Nearly every single species that has ever existed on Earth is extinct.  The individuals are not merely dead, the entire species is gone.  If God truly loves and cares for the beasts of the field and the birds of the air, one has to assume that God cared about such beings long before the advent of humans.  So why would God allow them to die?  Not merely as individuals, but allow the entire biosphere wiped out.  Why would god allow his beloved planet and the creatures he cares so much about to be annihilated not once, not twice, not three times, but countless times throughout history.  Surely it cannot be because the birds of the air and the beasts of the filed 'sinned.'  Surely it cannot be because God looked upon his creation and was displeased.

Those with Religious Understanding often say that we have no right to question God, no right to ask why.  The Atheist has no such restriction and the Atheist is free to ask why such a being would allow its Creation to be destroyed.  What purpose does it serve?  What reason does God have to allow his precious creatures, whose prayers and psalms He hears, to be incinerated?  To allow new forms to life to take over?  To allow evolution to progress?  To facilitate the rise of his bestest favoritest species of all, humans?

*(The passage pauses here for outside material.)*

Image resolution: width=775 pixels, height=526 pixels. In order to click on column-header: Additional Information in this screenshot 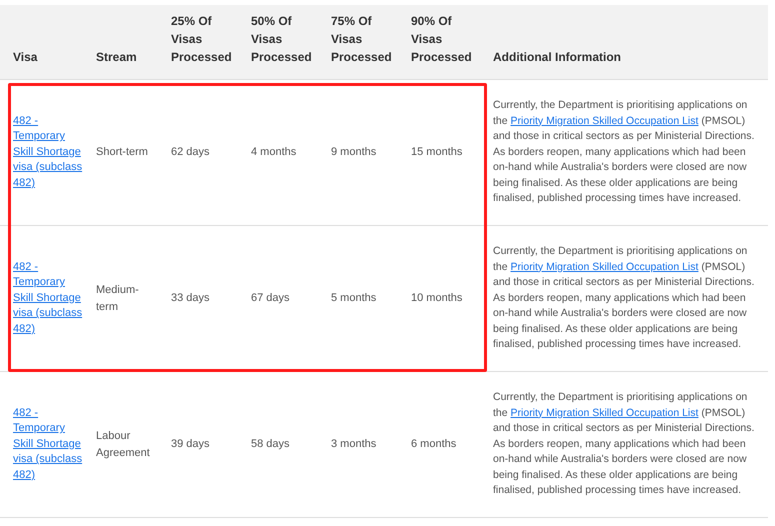, I will do `click(557, 58)`.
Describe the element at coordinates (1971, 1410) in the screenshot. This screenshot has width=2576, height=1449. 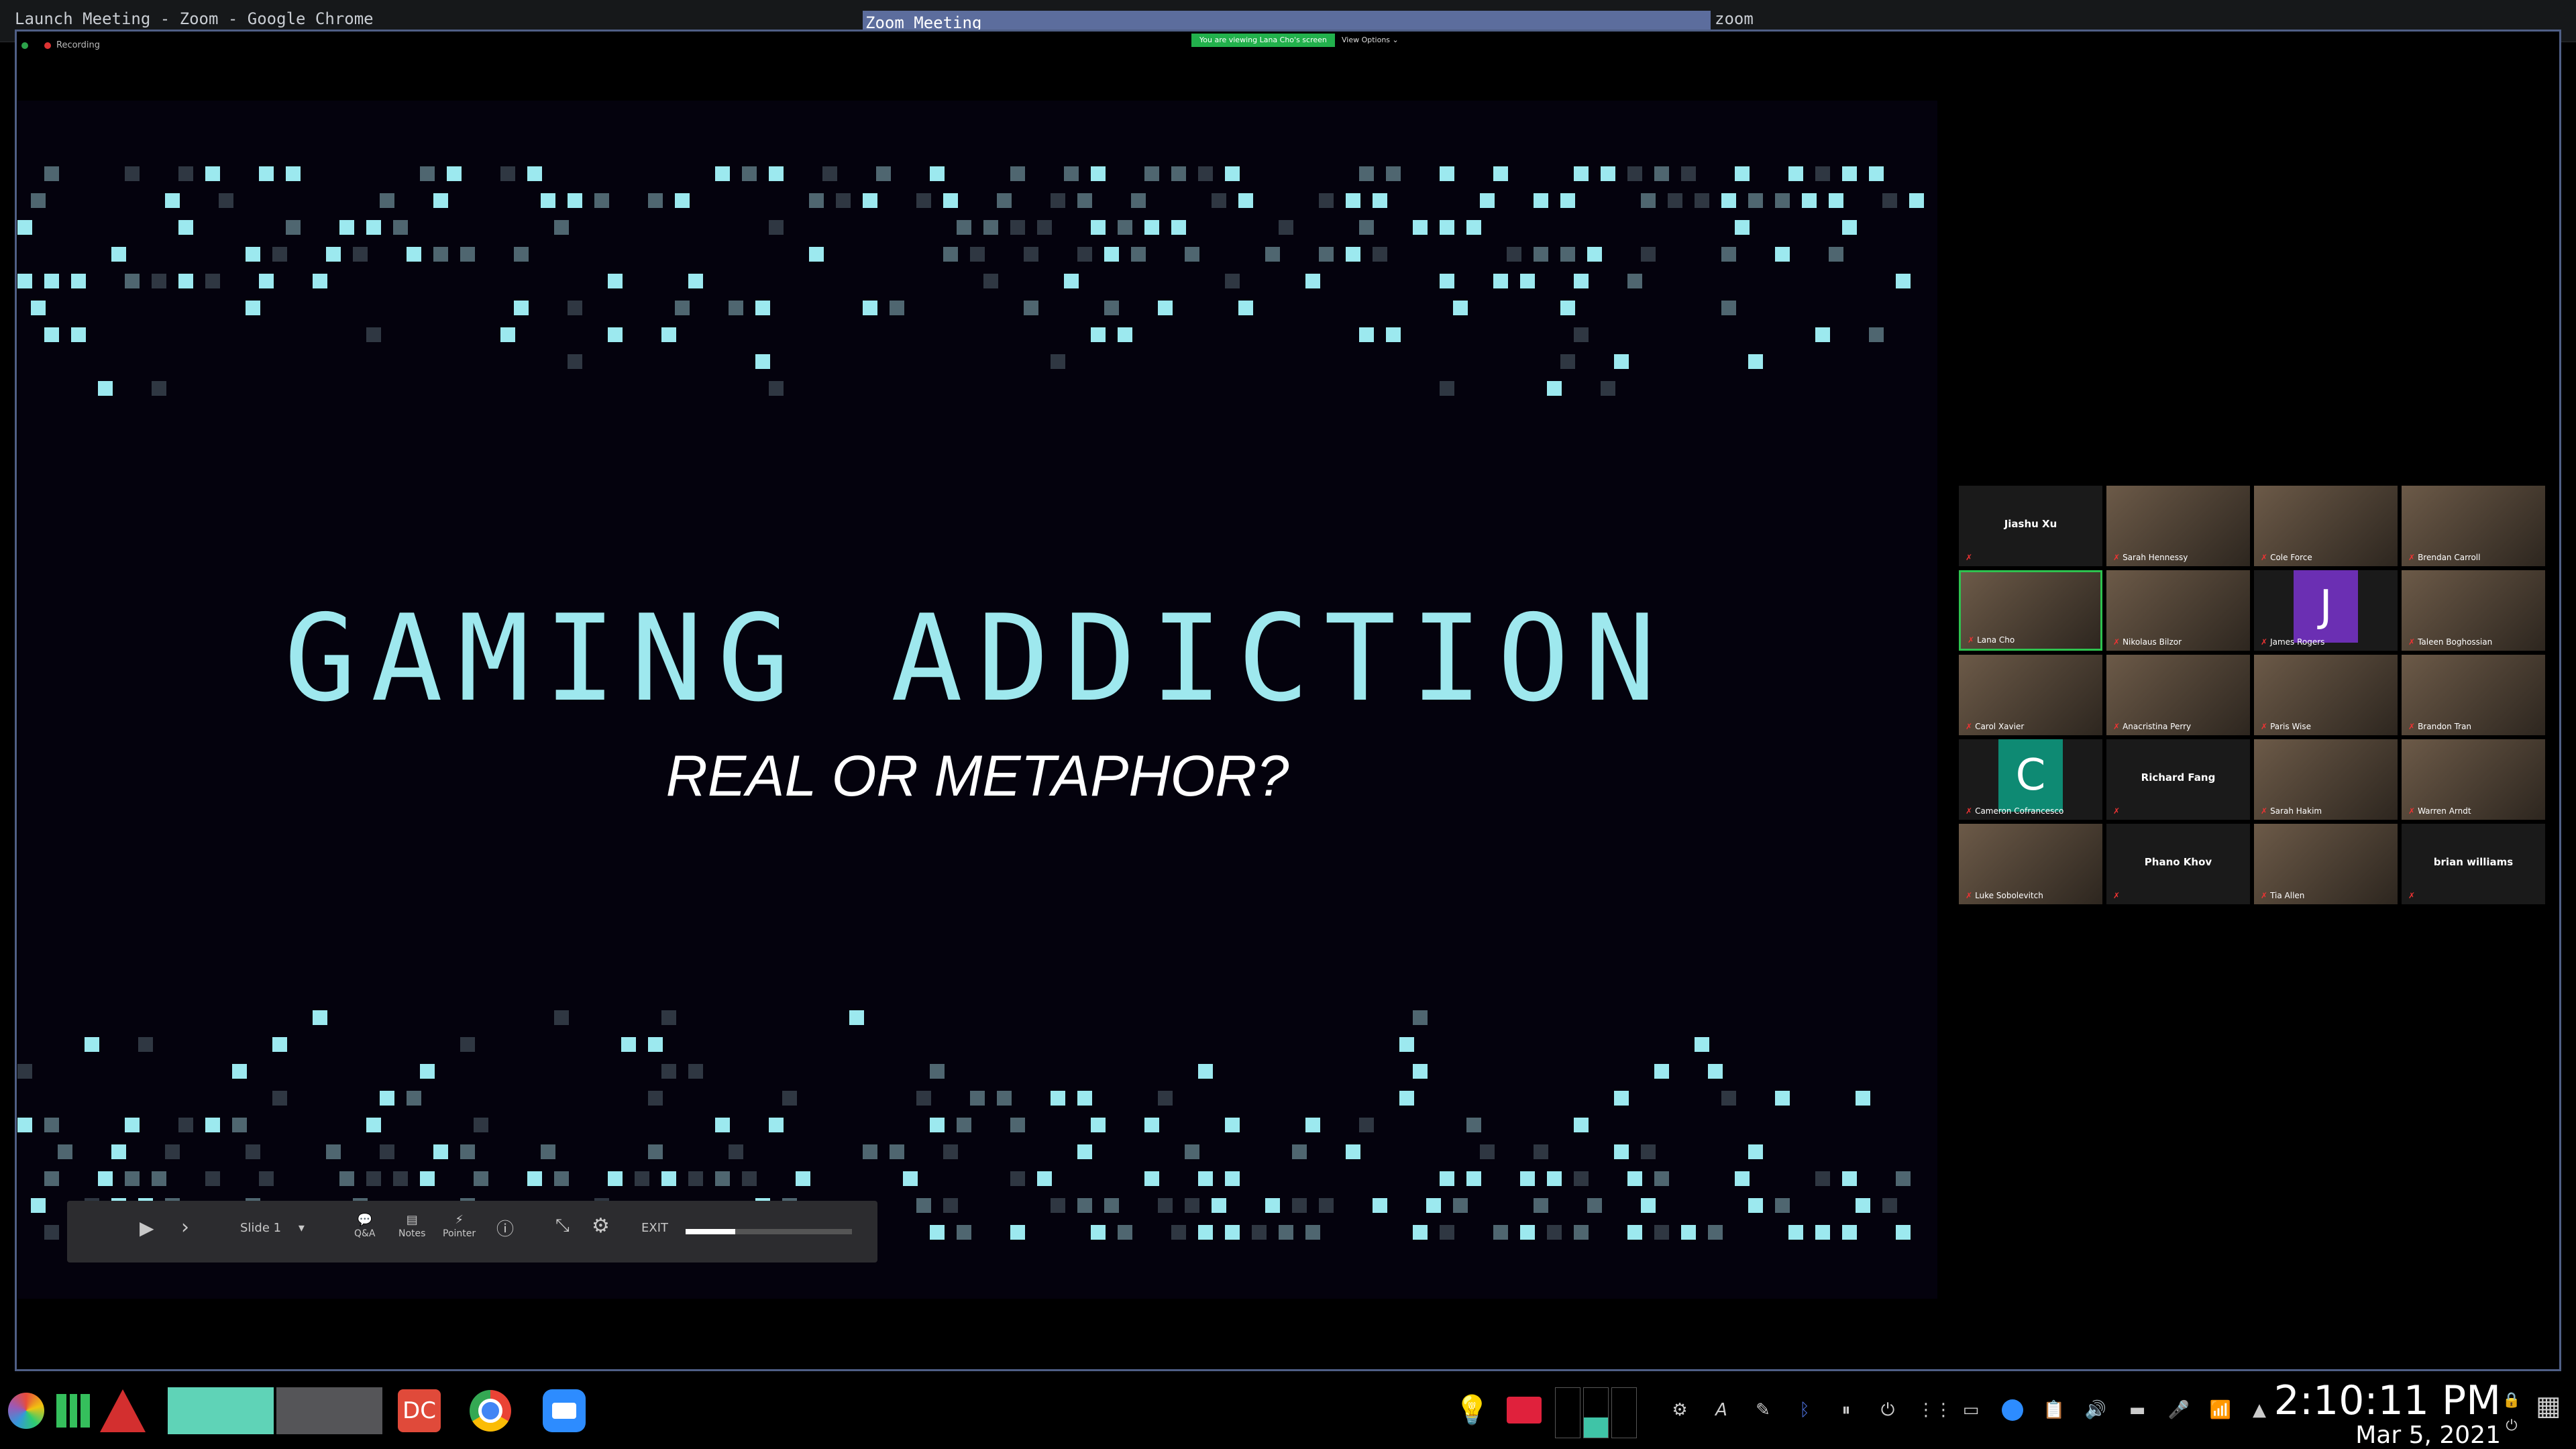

Obviously, if God has the capacity to create life out of nothing, God could easily have simply created humankind out of whole cloth without the need to repeatedly destroy his Creation.  Obviously, an omniscient and omnipotent deity would not have made mistakes.

So why does God's beloved planet bear the scars of such cosmic abuse?  Why were the vast majority of God's beloved creatures annihilated?  Why does God's beloved Universe bear the marks of such profound devastation?

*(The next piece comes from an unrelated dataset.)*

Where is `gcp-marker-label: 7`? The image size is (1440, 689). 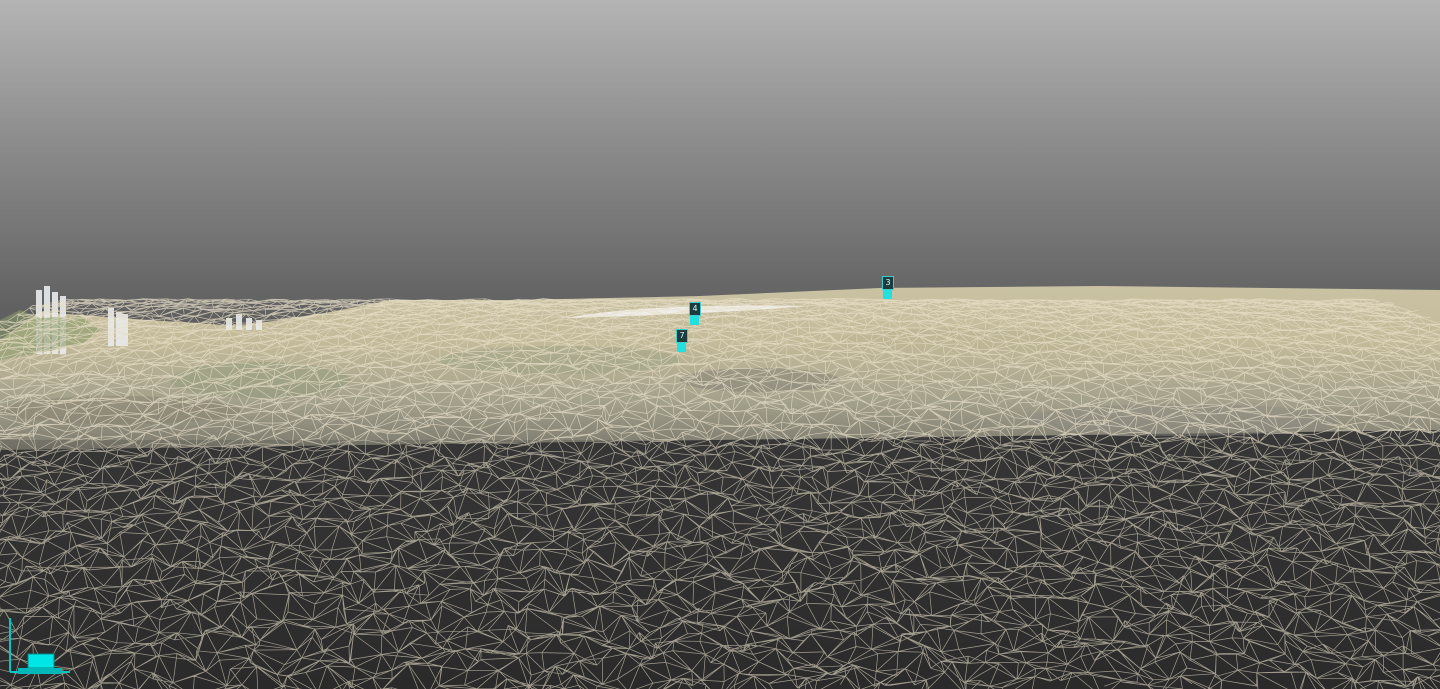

Even beyond our parochial Earthly concerns, God's beloved Creation has always taken and continues to endure incredible, mindblowing violence on a routine basis.  In our own galaxy, a star explodes into a supernova about once every fifty years.  These explosions routinely flood hundreds of star systems with intense radiation even when the shockwave doesn't destroy the planets outright.  If the tenacity and proliferation of life on Earth is any guide, countless star systems are likely filled with life.  And if life on Earth is any guide, this life has almost certainly endured annihilation similar to those on Earth.  To be sure, much of that life is likely simple, just as it is here on Earth, but would a lack of intelligence render it any less precious to God?  Indeed, for virtually its entire existence, Earth possessed no intelligent life.

The Atheist is free to look at the voluminous evidence of Earth's devastating history and conclude that such events are part of the natural cycle of evolution, that while they are unfortunate, they merely demonstrate that life is tenacious and when presented with tragedy and adversity, it adapts, evolves, progresses.  The Atheist can look at the violence in the Universe and see how even the most destructive events provide the raw materials necessary for the evolution of matter to continue, to allow planets to form and life to flourish.  The Atheit is free to recognize the reality that evolution and progress are often preceded by destruction.

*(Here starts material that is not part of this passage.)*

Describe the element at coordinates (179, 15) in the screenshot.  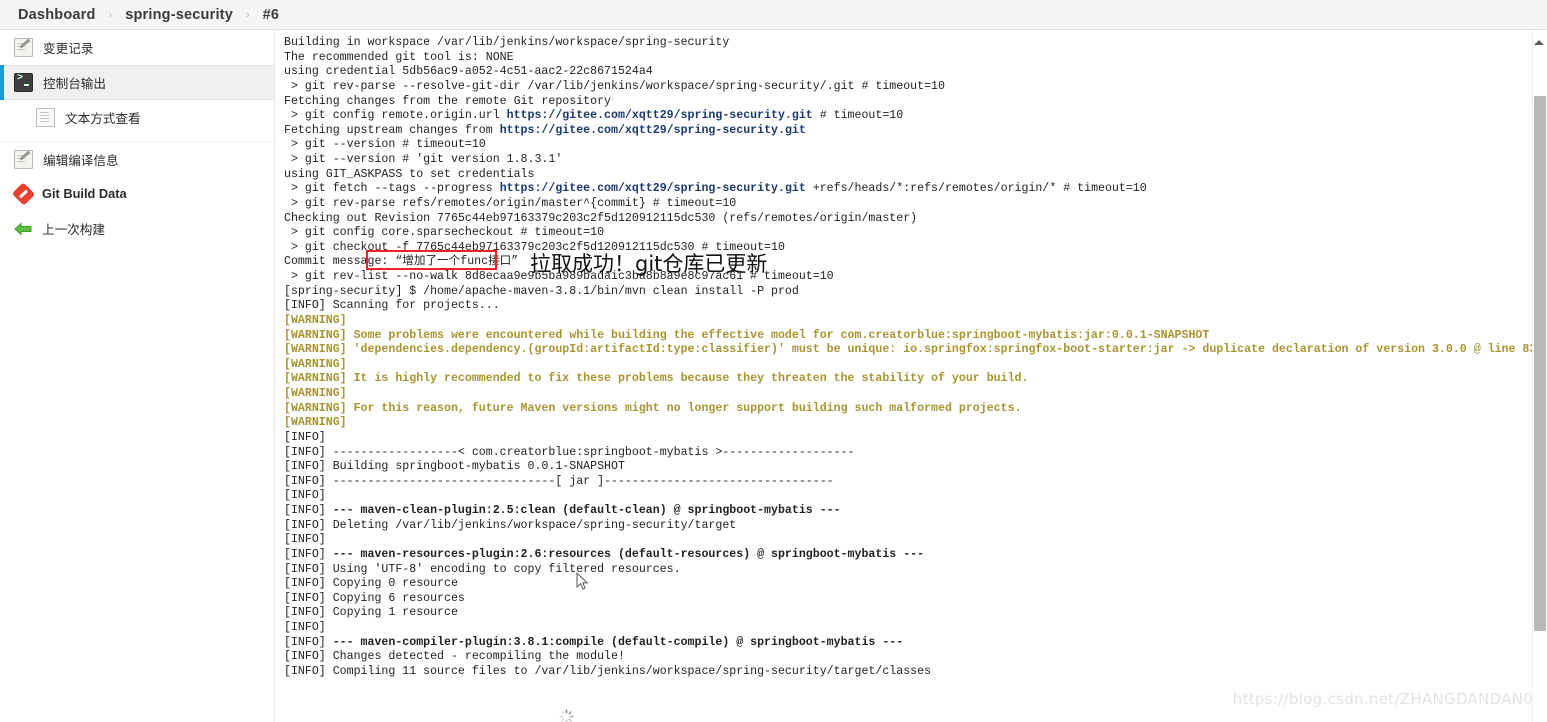
I see `breadcrumb-item-project: spring-security` at that location.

Religious understanding must contend with the fact that their God supposedly cares for the organisms he allows to be repeatedly destroyed.  Religious understanding must contend with the fact that such destruction and devastation is almost certainly widespread throughout the Universe.  That God allows life on other planets to be annihilated just as readily, if not more so than He allows here on Earth.  And Religious understanding must contend with the fact that if life here on Earth really is unique, really is special, really is limited to our small blue world, then God has allowed his precious creation, his precious life to be decimated again and again and again.